Another Charming Kitten target was an intern working for the Foundation for Defense of Democracies, a Washington think tank that has been one of the Iran deal’s fiercest critics. How the intern — whose email isn’t public and whose name appears nowhere on the organization’s website — crossed the hackers’ radar is not clear. The foundation issued a statement calling the revelation “yet another indicator that Iran must be viewed as a nefarious actor in all theatres in which it operates.”

And, of course, Treasury Department employees tasked with enforcing the sanctions against Iran.

An analysis of Certfa’s data shows the group targeted at least 13 U.S. Treasury employees’ personal emails, including one belonging to a director at the Financial Crimes Enforcement Network, which fights money laundering and terror financing, and one used by the Iran licensing chief at the Office of Foreign Asset Control, which is in charge of enforcing U.S. sanctions. But a few employees’ LinkedIn profiles referenced back office jobs or routine tax work.

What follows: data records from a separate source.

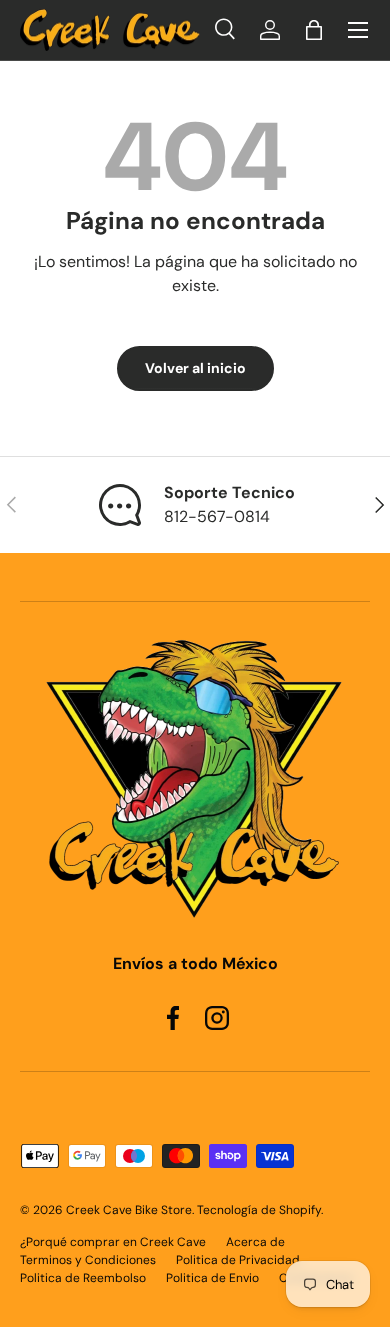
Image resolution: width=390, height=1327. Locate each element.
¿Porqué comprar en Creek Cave (113, 1242)
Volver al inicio (195, 368)
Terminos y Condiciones (88, 1260)
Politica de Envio (212, 1278)
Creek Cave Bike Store (129, 1210)
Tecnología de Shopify (259, 1210)
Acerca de (255, 1242)
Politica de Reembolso (83, 1278)
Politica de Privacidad (238, 1260)
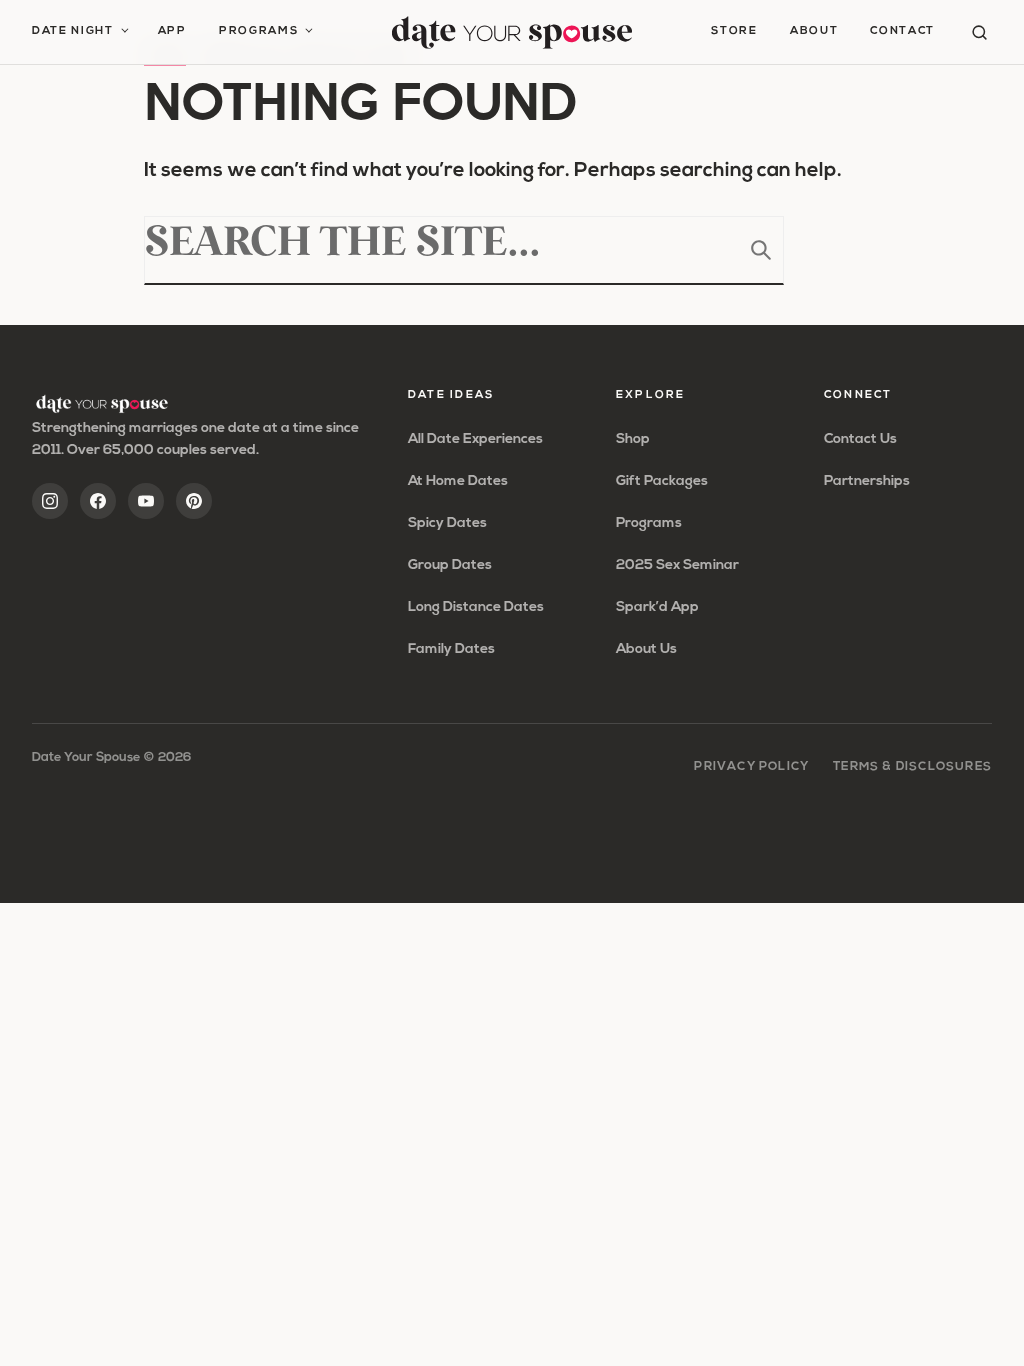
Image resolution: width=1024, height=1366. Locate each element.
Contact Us (860, 439)
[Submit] (761, 250)
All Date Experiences (475, 439)
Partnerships (867, 481)
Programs (258, 31)
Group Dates (450, 565)
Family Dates (451, 649)
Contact (902, 31)
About (814, 31)
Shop (633, 439)
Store (734, 31)
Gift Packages (662, 481)
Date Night (73, 31)
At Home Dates (458, 481)
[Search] (979, 32)
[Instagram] (50, 501)
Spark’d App (657, 607)
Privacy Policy (751, 767)
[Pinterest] (194, 501)
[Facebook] (98, 501)
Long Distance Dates (476, 607)
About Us (646, 649)
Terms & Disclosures (912, 767)
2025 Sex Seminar (677, 565)
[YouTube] (146, 501)
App (172, 31)
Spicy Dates (447, 523)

That suggested “a fairly scattershot attempt,” said Clay Stevenson, a former Treasury official who now consults on sanctions and was himself targeted by Charming Kitten.

Cyberwarfare has been a feature of US-Iranian relations for decades (remember Stuxnet?). We now await revelations that, in addition to trying to steal nuclear secrets, the Iranians also sought to “destabilize” the US by circulating memes with pro-BML and pro-Hillary Clinton messaging.